All school officials agreed that the start of the new school year and the incorporation of new leadership prompted a sense of cooperation throughout the district.
The district has recruited new Calaveras High School Principal Mike Tambini, new Toyon Middle School Principal Matthew Medellin, and new Valley Springs Elementary School Principal Traci Welch.
Both Tambini and Welch were from outside the county, Campbell said, but all three of the new principals represented a “positive, team-oriented student approach.”
“Our main focus is working with teacher leadership to grow our professional development for all teachers,” Campbell said.
Angel said Tambini was already well liked by students, which “is always a good sign for teachers.”
Tambini was leading staff meetings and appeared to be a “teacher advocate,” she said.
“People are feeling positive and excited about moving forward in all the areas we want to move forward in,” she said.
Nanik said the instability of principals countywide — every principal except for one in the county has only one year on the job or was starting their first year — affected the teaching staff from settling into a routine.

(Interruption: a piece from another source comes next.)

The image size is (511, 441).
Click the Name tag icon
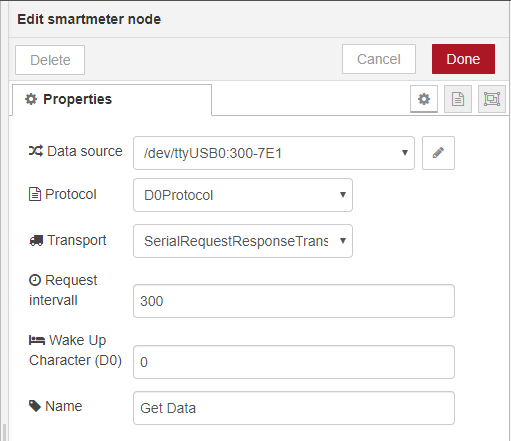pos(35,406)
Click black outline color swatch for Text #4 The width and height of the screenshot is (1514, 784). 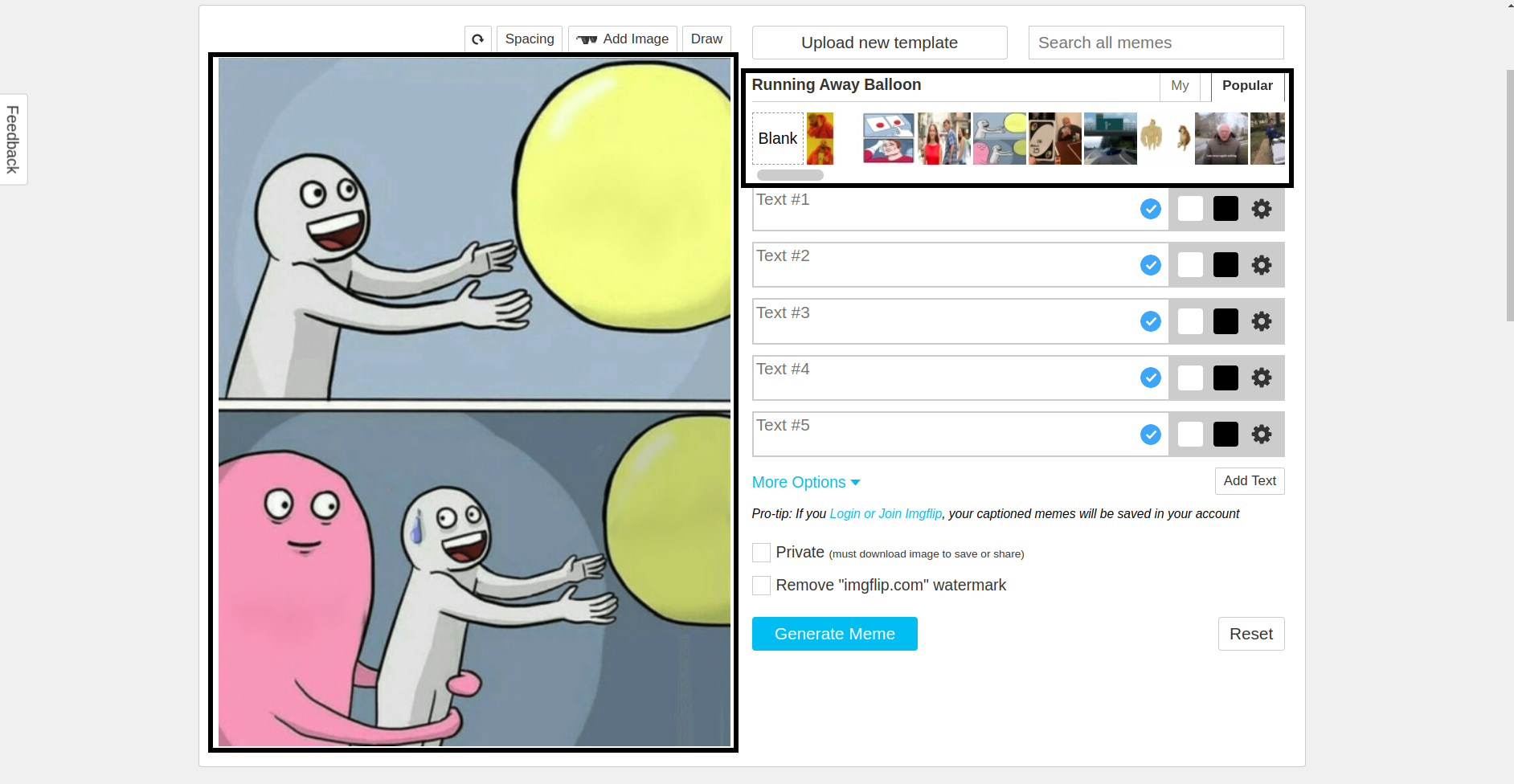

“I think it affects education and instruction as far as consistency and building direction and focus for where the school’s heading,” he said. “But no matter what happens at the administration level, they make sure the kids are getting a quality education.”
Nanik said the focus countywide will would continue to be on developing career opportunities for students to improve graduation rates and postsecondary education pathways.
Additionally, Campbell explained that the addition of Educational Services directors Amy Hasselwander, former principal of Toyon Middle School, and Jeff Crane, former principal of Jean Callison Elementary in Vacaville, at the district office was the result of incorporating the director of special education position into their shared role.
The director of special education position was vacated at the end of the previous school year and reclassified as a director of educational services, Campbell said, and the other director of educational services was vacant since 2014.
“We neglected it for too long. There’s a lot of work to be done,” Campbell said. “They’re both coming from being principals of school sites. They have a tremendous background in instructional leadership.”
Calaveras Unified School District has an enrollment of approximately 2,900 students at Calaveras High School, Toyon Middle School, Gold Strike High School, San Andreas Elementary, Railroad Flat Elementary, West Point Elementary, Mokelumne Hill Elementary, Valley Springs Elementary and Jenny Lind Elementary.